#### Using the information:
**a)** In the Geomag history text, where did Geomag make its debut?
**b)** Reproduce the Geomag history text from "In May 1998, Claudio" to "partnership in 2002.", character for character.

#### Page text:

※

In May 1998, Claudio Vicentelli, a specialist in practical applications of permanent magnets, patented the concept of Geomag.

The patented design outlines the setup of the Geomag bars, which incorporate a metal pin that connects two magnets positioned at opposite ends, along with metallic spheres. The primary objective of this configuration was to minimize the use of magnetic material, thereby reducing production expenses.

== Global Expansion of Geomag ==
Geomag made its debut in the Italian toy chain store Città del Sole in 1999. In 2000, Geomag appeared in several toy fairs in Milan, Nuremberg, and New York. Differences in vision for the development of the toy led Vicentelli and the Sardinian toy manufacturer Plastwood, which had marketed and produced Geomag, to end their partnership in 2002.

※

#### Data provided:

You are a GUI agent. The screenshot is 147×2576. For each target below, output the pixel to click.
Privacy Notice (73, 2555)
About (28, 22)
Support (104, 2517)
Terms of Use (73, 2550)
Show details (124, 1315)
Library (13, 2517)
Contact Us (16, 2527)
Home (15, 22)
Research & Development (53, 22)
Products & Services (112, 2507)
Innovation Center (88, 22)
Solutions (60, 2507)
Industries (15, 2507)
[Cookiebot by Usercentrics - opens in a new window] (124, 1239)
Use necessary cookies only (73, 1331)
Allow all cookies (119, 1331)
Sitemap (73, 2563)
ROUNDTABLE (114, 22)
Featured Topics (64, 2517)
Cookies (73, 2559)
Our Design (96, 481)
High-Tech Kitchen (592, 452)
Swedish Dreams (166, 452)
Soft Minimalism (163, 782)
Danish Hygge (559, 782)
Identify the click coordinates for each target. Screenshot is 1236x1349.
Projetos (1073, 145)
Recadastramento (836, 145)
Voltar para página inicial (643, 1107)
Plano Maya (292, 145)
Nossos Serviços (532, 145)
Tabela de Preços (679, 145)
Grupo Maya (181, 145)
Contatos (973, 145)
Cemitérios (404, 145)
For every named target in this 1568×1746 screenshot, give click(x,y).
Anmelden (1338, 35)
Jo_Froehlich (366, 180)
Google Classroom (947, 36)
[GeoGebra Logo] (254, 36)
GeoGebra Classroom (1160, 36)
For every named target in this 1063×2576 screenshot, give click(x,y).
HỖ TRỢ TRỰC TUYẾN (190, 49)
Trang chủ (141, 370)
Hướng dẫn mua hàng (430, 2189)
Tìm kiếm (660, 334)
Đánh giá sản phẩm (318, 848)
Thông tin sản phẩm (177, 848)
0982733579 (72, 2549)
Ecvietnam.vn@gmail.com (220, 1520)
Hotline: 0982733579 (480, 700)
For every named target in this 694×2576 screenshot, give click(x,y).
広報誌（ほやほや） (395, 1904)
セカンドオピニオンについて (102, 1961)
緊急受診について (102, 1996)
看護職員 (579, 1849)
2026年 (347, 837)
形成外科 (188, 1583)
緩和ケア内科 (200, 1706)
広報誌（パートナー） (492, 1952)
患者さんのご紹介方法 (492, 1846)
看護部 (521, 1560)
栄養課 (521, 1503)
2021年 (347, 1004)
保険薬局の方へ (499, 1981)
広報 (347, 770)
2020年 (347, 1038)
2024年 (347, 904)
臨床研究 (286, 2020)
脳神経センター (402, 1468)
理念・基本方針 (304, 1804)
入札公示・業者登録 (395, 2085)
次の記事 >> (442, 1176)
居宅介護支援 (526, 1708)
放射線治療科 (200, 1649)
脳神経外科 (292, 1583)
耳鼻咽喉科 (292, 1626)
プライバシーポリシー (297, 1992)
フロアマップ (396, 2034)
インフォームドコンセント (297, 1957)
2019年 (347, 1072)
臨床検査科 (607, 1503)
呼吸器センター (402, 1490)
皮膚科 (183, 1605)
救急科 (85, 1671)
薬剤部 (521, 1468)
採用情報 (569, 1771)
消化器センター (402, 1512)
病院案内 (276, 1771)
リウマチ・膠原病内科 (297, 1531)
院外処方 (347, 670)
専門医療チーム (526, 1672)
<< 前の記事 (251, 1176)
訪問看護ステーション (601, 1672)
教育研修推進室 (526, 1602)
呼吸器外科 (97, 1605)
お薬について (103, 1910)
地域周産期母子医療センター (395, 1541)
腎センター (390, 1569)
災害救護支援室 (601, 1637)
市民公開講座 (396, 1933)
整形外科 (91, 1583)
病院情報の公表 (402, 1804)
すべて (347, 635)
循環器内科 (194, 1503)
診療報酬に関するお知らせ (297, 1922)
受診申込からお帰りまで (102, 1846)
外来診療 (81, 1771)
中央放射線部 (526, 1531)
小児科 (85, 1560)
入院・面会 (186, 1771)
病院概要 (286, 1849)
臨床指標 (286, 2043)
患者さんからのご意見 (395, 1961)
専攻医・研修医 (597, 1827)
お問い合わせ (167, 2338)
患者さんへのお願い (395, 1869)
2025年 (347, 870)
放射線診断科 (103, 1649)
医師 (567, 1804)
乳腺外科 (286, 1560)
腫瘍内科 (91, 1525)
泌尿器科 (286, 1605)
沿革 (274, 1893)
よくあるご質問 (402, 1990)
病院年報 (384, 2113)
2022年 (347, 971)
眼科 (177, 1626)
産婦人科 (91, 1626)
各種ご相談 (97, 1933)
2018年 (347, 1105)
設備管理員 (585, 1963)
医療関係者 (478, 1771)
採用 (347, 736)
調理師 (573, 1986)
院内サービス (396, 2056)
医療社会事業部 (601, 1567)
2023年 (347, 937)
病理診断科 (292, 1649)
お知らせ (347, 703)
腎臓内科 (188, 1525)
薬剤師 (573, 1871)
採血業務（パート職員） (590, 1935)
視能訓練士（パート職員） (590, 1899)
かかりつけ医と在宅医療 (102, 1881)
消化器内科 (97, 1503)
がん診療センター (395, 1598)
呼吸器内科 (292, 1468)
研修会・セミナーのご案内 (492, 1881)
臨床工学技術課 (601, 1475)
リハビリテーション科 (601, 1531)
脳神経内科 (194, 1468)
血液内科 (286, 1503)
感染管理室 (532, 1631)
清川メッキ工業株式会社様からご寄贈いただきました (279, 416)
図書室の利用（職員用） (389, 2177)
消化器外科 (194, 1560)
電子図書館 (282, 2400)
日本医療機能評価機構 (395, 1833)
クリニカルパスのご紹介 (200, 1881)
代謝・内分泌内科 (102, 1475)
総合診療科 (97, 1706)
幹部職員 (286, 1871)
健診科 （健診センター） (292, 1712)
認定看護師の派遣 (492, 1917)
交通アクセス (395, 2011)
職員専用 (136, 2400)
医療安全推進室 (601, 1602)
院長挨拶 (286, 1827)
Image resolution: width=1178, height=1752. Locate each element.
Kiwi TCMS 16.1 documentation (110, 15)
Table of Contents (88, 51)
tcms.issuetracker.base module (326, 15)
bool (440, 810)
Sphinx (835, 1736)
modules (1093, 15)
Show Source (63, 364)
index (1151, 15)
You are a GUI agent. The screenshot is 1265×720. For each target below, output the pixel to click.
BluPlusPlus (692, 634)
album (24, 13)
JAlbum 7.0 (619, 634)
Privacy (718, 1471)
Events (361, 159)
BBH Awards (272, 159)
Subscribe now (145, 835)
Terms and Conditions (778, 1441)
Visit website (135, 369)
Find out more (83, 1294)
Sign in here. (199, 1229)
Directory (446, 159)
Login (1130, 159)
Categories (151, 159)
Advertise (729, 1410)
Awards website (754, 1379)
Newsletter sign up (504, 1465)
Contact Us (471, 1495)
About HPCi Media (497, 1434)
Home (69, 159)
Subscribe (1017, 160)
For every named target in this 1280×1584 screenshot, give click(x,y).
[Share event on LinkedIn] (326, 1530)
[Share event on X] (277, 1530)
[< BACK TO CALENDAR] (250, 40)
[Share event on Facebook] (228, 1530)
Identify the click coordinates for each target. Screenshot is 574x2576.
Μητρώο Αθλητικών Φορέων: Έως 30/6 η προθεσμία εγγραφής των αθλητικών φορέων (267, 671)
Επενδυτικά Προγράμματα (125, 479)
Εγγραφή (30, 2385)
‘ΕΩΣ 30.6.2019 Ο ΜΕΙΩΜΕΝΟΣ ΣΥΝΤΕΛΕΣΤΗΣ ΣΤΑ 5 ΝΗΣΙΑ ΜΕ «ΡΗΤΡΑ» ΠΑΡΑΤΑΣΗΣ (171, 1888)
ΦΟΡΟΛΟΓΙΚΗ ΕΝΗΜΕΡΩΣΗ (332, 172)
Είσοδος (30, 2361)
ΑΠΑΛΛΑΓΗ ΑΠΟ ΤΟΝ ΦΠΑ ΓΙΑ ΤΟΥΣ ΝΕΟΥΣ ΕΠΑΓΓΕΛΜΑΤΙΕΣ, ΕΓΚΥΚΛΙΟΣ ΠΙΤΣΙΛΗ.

※

#### Results in order:
**a)** In the Italian toy chain store Città del Sole, in 1999.

**b)**
In May 1998, Claudio Vicentelli, a specialist in practical applications of permanent magnets, patented the concept of Geomag.

The patented design outlines the setup of the Geomag bars, which incorporate a metal pin that connects two magnets positioned at opposite ends, along with metallic spheres. The primary objective of this configuration was to minimize the use of magnetic material, thereby reducing production expenses.

== Global Expansion of Geomag ==
Geomag made its debut in the Italian toy chain store Città del Sole in 1999. In 2000, Geomag appeared in several toy fairs in Milan, Nuremberg, and New York. Differences in vision for the development of the toy led Vicentelli and the Sardinian toy manufacturer Plastwood, which had marketed and produced Geomag, to end their partnership in 2002.